Goal:
Copy out every line of the items below that contains the string "Task". Matching is case-sensitive.
[start]
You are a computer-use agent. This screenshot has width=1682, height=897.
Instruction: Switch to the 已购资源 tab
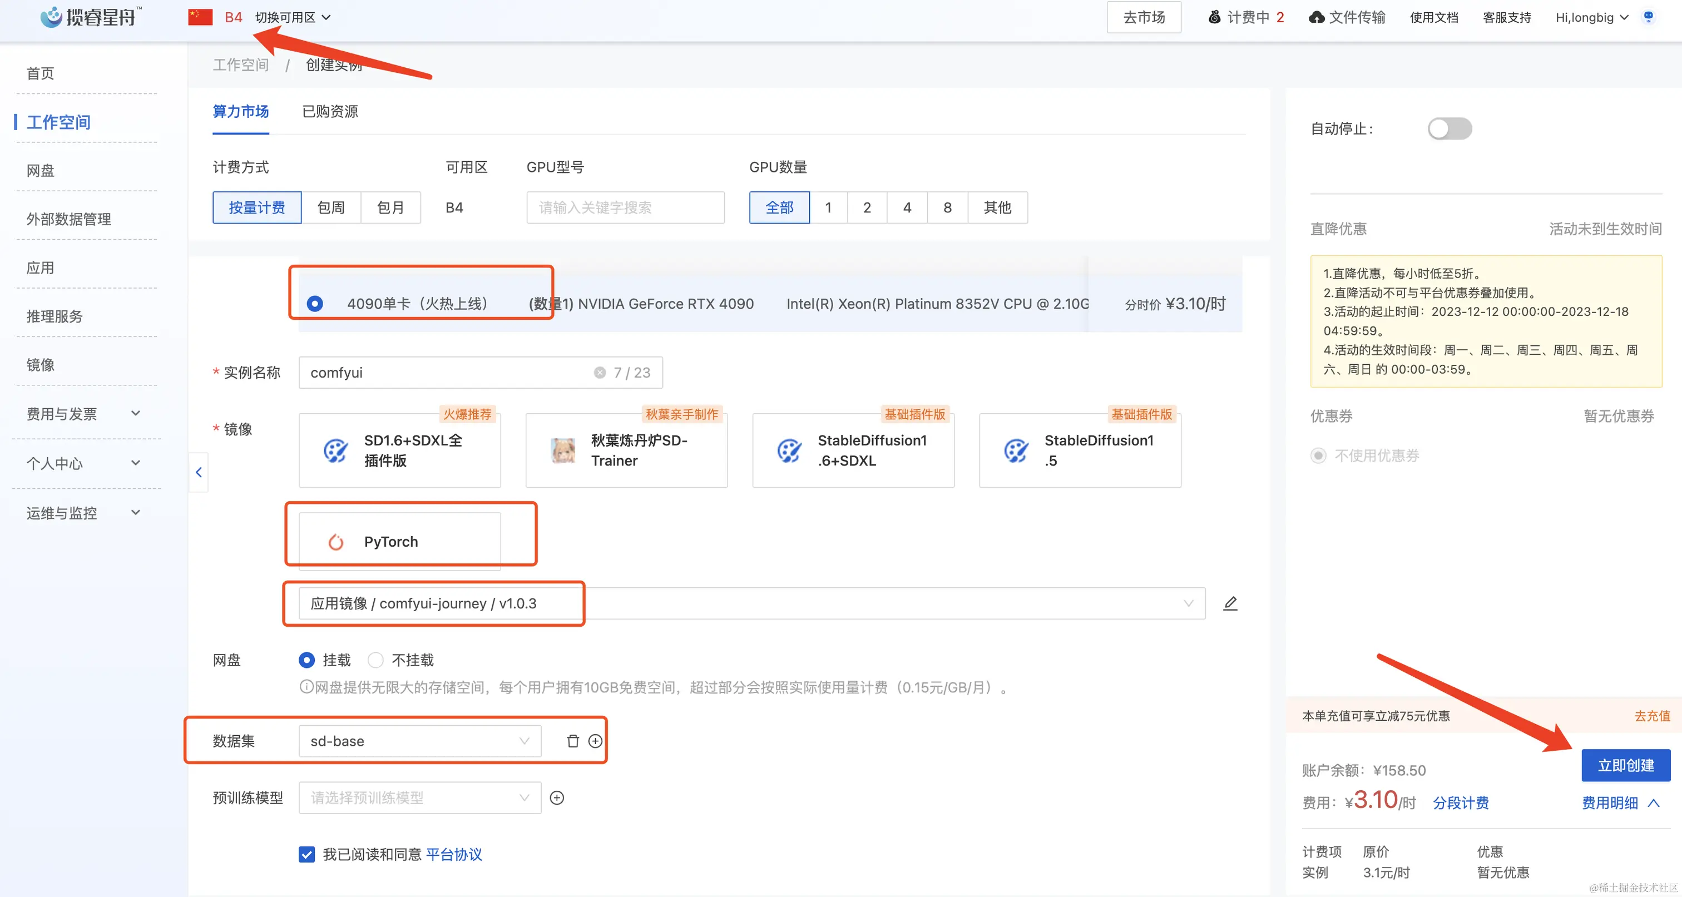329,112
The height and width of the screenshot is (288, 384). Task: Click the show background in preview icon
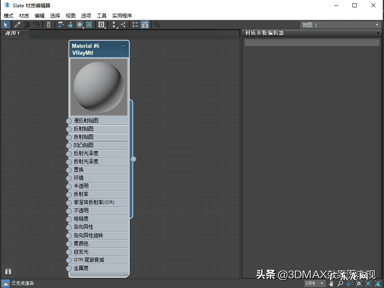[x=89, y=25]
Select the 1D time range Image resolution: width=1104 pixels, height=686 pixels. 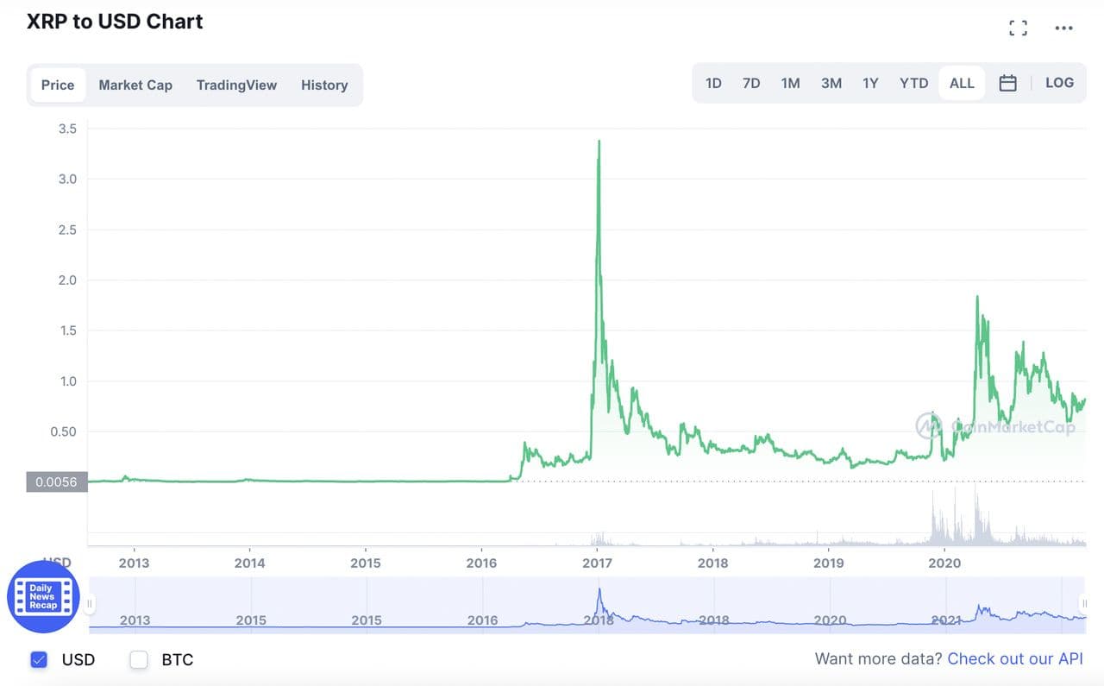pyautogui.click(x=713, y=84)
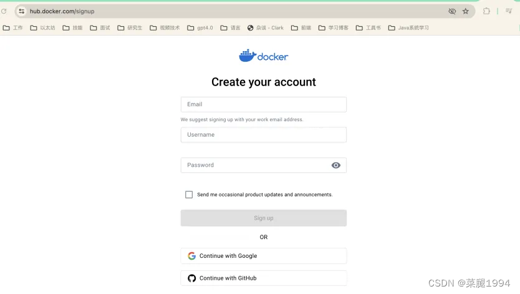Viewport: 520px width, 294px height.
Task: Show password with the eye icon
Action: coord(336,165)
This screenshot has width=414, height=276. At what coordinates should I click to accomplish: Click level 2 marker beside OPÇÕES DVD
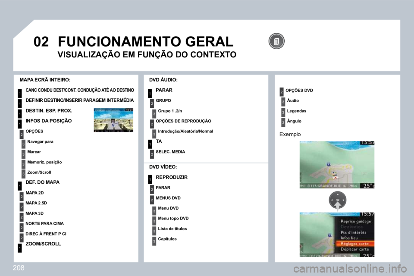(282, 92)

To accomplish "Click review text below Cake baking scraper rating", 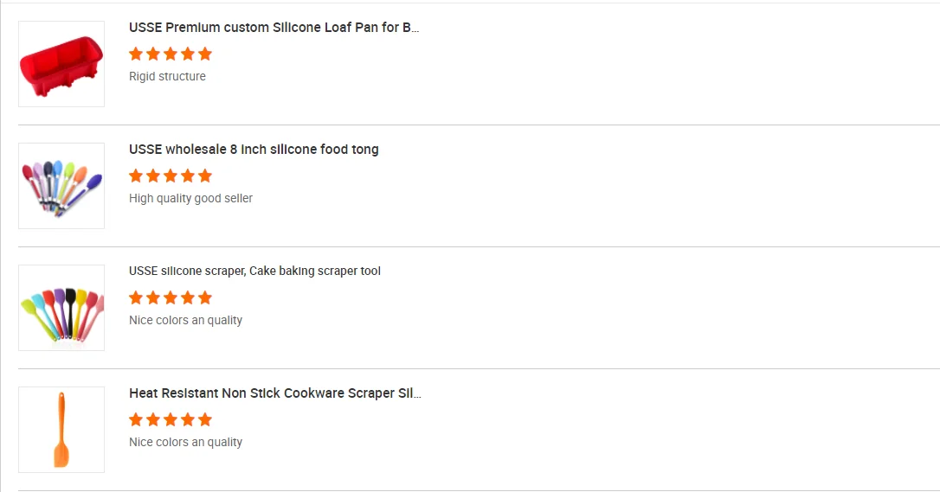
[end]
Right answer:
The height and width of the screenshot is (288, 384). Task: Click the show background in preview icon
Task: Show password with the eye icon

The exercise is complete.